Most organizations understand the significance of rewarding and recognizing the efforts and achievements of their employees in an effective and timely manner. In keeping with the same, organizations develop policies and launch employee recognition programs for their workforce with much pomp and show. These initiatives generally receive great support initially and run extremely well for several months.
However, once the buzz and excitement around these programs gradually die down, often the execution starts becoming increasingly erratic. This often leaves the organizations wondering about what went wrong and create a lot of internal pressure, especially as the rewards program would have been initiated after completing the necessary executive and budgetary approvals.
The long term success of any business initiative, including an employee rewards program, depends on its proper execution. In the case of a rewards program, the responsibility of its execution within the organization often lies with the HR. It requires the HR to continuously monitor the program metrics, make changes and communicate to the employees to ensure their interest and involvement.
One of the biggest reasons behind the failure of even the most well-designed employee recognition and reward programs is their poor execution. Having a proper execution plan for the rewards program is critical to its success.
Organizations need to first understand the challenges faced in the execution of the rewards programs. The most common ones as follows:
1. Data Issues
Poor data quality or lack of proper data required to run an employee reward program might jeopardize the entire program. This could stem right from not having a proper HRMS to not having a proper integration with the HRMS.
Manual intervention in collating data might lead to errors which in turn might result in loss of interest of the line managers and employees in the program.
2. Technology Issues
Not having a proper technology platform or system for employee rewards and recognition is a big turn off for employees and their supervisors from participating in the program.
The issues could range from poor features and functionalities to poor user experience. Whatever are the issues, it leads to lower participation and eventually low impact on the program.
3. Lack of Focused Efforts in Managing the Program
Most HR teams are already handling several critical employee management activities including appraisals, compensation, review, and talent planning of each employee. This leaves them with little time to oversee and manage the employee recognition programs.
Consequently, it results in poor execution of these programs due to the minimal priority accorded and delays in decision making.
4. Lack of Innovation and Communication
The HR needs to continuously analyze the results of the program, make small changes to the program over time to increase its impact and communicate to the employees about the changes.
It is important to keep the program fresh and updated and create a sense of excitement and involvement among the employee through constant communication.
Organizations need to overcome these challenges in the execution of the rewards and recognition program to make it a success. The following are the key steps that they need to take:
1. Dedicated Resource(s) for Managing Employee Rewards
It might be a good idea to assign the responsibility of execution of the rewards program to a small but dedicated team of HR executives, who are completely focused on the successful execution of the rewards program.
This team is tasked with monitoring the program, assisting employees as required, analyzing the impact, collecting feedback, suggesting changes in the policies/ processes and implementing them after getting the necessary approvals.

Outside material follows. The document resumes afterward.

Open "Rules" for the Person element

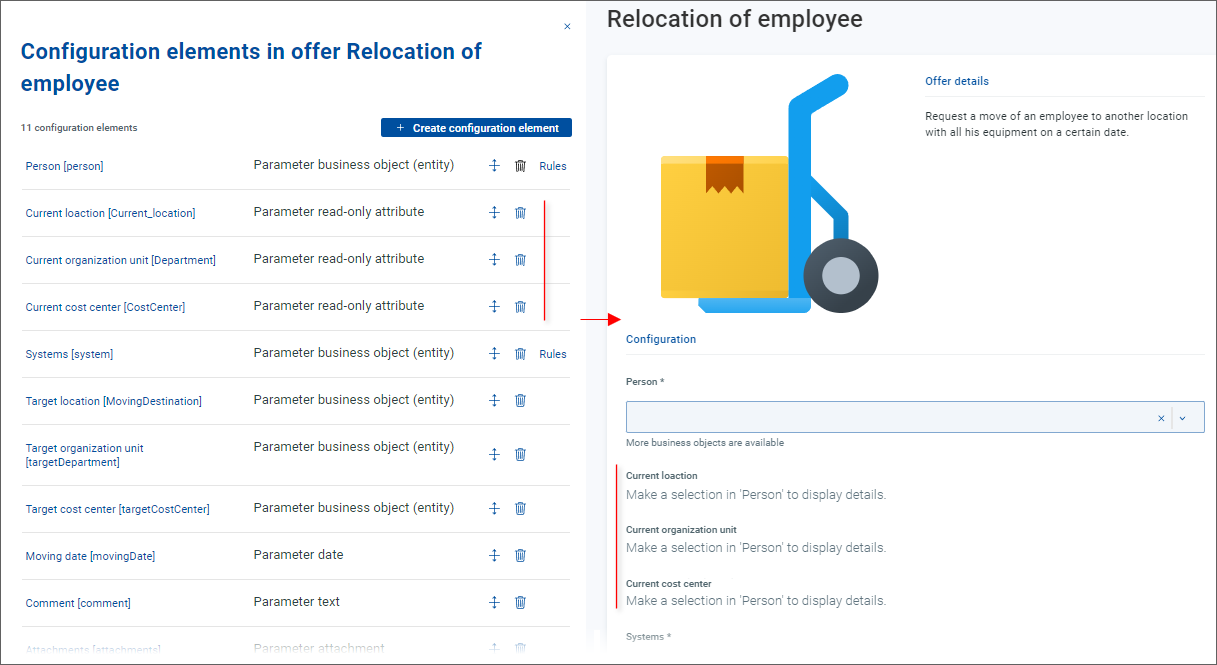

2. Effective Employee Recognition Portal with HRMS Integration
Organizations should set up an employee recognition portal that offers detailed information about the program, eligibility criteria for participation and automate the entire process of nomination, approval and communication.
The portal should be easily accessible to individual employees so that they can their team members or co-workers for specific awards with proper citations and business justification. Technical integration with the HRMS ensures that the employee and the supervisor data in the portal are always up-to-date.
3. Continuous Feedback
It is important to take regular feedback from employees about the effectiveness and perception of the employee rewards program through surveys and focus groups. The feedback should be taken from both individual contributors as well as line managers and should include parameters such as overall user experience.
4. Regular Communication
Regular communication about the program and the updates is critical to its success. It is important to create a continuous buzz and excitement about the program to maintain the level of interest and involvement of the employees. This may involve organizing mini offline or online events such as contests and roadshows to promote the usage of the program and the portal.
5. Support of Line Managers
It is important to get the team managers and supervisors actively involved in the running of the employee rewards program. The success of the program is greatly dependent on their support and interest in participating in the program.
They need to see clear business value in the program in the form of higher motivation and productivity of the teams that they manage. Their feedback, views and suggestions are critical inputs for the execution of the program.
6. Involvement of Senior Management
The involvement and interest of senior management are crucial to the success of the employee rewards program. It motivates supervisors and employees to increase their level of participation in the program due to the importance accorded to it by the senior management.
It is not just enough to design great employee rewards programs.
Knowing and overcoming the various challenges that hinder the efficient execution of such a program is the key to ensuring their long-term success and delivering the expected return on investment for the organization.